▶ **Work instructions**
Every entry is to be copied exactly as written, and the pictures are to be skipped.

═══ Available data ═══

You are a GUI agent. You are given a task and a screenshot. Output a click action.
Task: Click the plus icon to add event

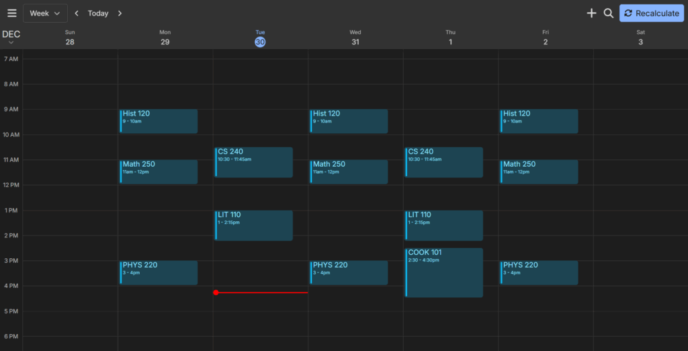click(x=591, y=13)
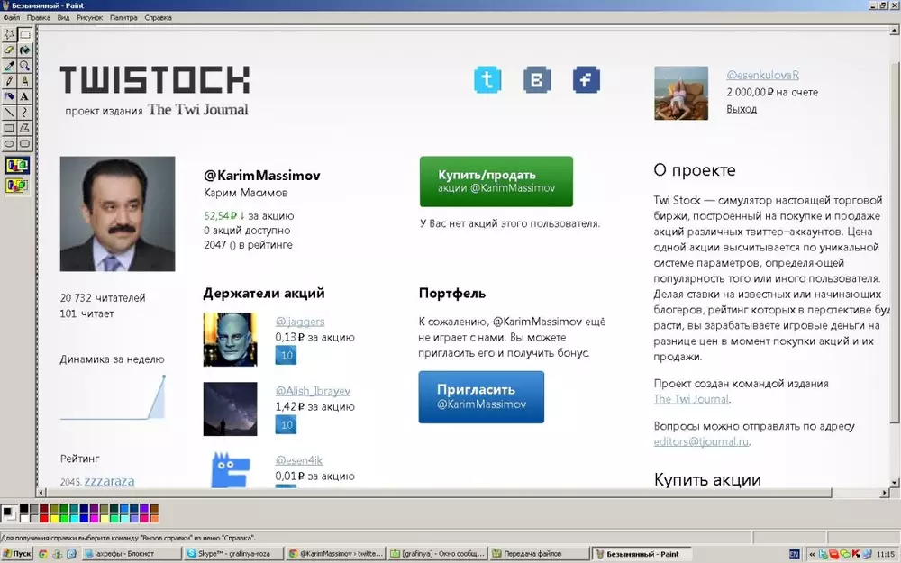Screen dimensions: 901x563
Task: Open the Рисунок menu
Action: coord(89,17)
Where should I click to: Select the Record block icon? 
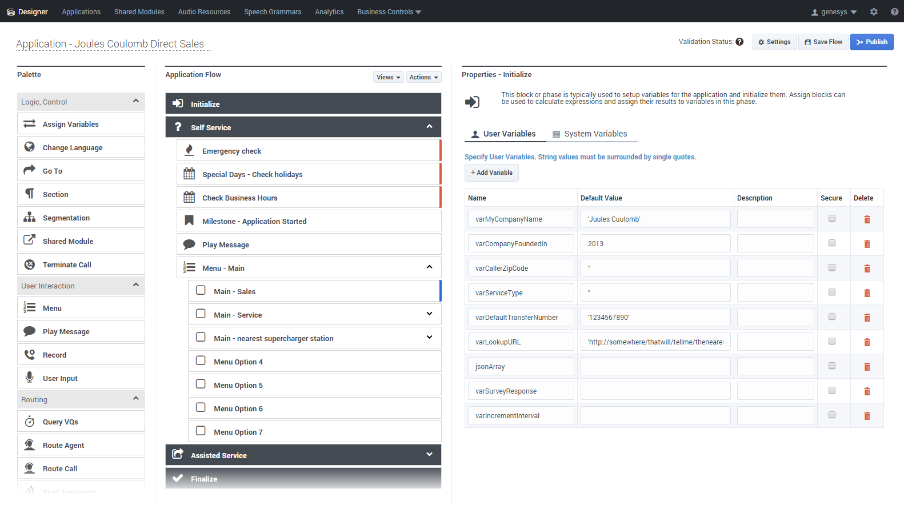(x=30, y=355)
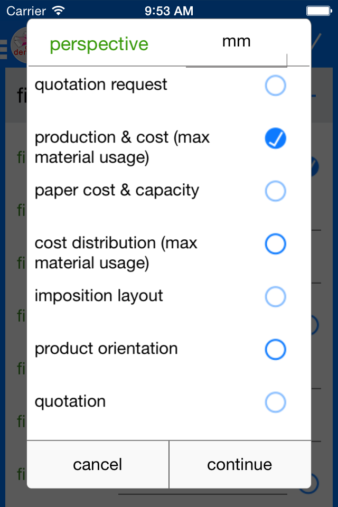Screen dimensions: 338x507
Task: Pick product orientation radio circle
Action: 275,350
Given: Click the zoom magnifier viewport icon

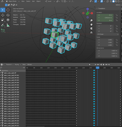Looking at the screenshot, I should tap(91, 20).
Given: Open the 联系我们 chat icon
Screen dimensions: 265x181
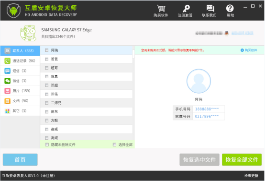Looking at the screenshot, I should [210, 8].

═══

▶ **Solution below**
You are a GUI agent. You are given a task and a screenshot. Output a click action.
Task: Click the plus icon to add event

click(x=591, y=13)
Screen dimensions: 901x563
Task: Open the Рисунок menu
Action: coord(89,17)
Where should I click to: Select the Record block icon? 
(x=30, y=355)
Screen dimensions: 338x507
Task: Pick product orientation radio circle
Action: 275,350
Given: Click the zoom magnifier viewport icon

Looking at the screenshot, I should tap(91, 20).
Given: Open the 联系我们 chat icon
Screen dimensions: 265x181
Looking at the screenshot, I should [210, 8].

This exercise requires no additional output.